I checked the log files and I got following error
pam_succeed_if(sshd:auth): requirement "uid >= 1000" not met by user "root"
So I guess you were right it's something to do with allowusers. I was able to trace it in pam file /etc/pam.d/system-auth
requisite pam_succeed_if.so uid >= 1000 quiet_success
I read somewhere if I disable it so it will work for time being until autoconfig hits again.

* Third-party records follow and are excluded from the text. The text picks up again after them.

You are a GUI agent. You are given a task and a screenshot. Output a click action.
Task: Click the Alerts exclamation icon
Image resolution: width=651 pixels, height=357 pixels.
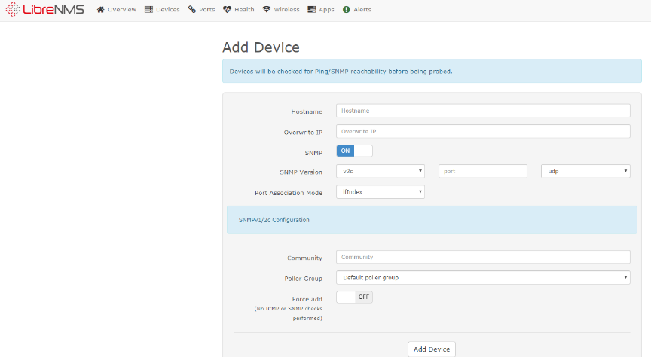[x=346, y=10]
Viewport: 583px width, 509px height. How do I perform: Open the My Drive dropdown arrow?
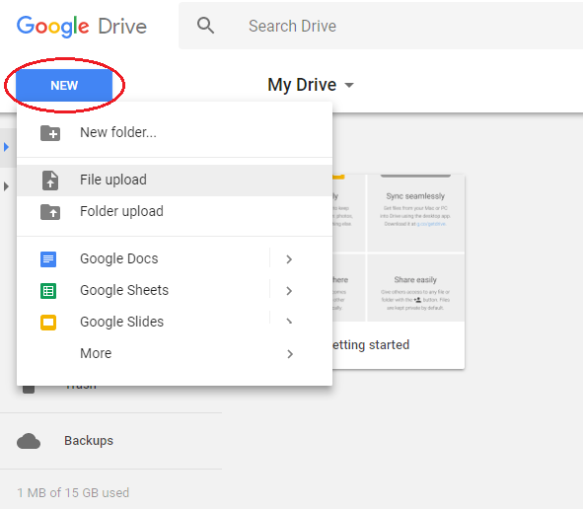(349, 85)
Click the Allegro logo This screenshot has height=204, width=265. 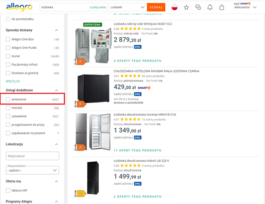pos(20,7)
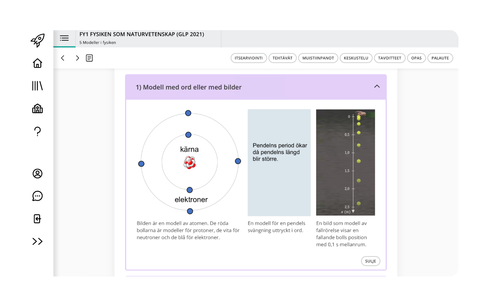Open the Itsearviointi tab

tap(248, 58)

how can I disable this permanently ?
did you check sshd_config file for
AllowUsers
orAllowGroups
?All though I think that CWP don't allow root SSH access using PAM restriction
you can disable this behavior but I wouldn't recommend doing so
chroot into disk and add another user for remote shell by
adduser pavan
put a strong password
make sure it's been added to
/etc/shadow
and/etc/passwd
reboot to disk
use that user with PuTTY and see if it works
doing
su
after that should allow you to switch to rootdon't. simply do not use root to login directly, esp. not with password auth. CWP disables this for a reason and it's bad practise anyway
as @SeederKun recommends at least add an unprivileged user which you use just for logging in and become root from there.
after all nothing wrong with your password and the way you changed it in rescue mode, that's some good news ;-)
i ended up reinstalling the OS. It was getting too complicated. Thanks a lot for all your help. I really appreciate it
you're welcome, however, your problem most likely will come back, if you install CWP and it sets the same security things, which will then again prevent you from logging in as root directly.
you really should create an unprivileged user anyway to login via ssh and only become root from there afterwards.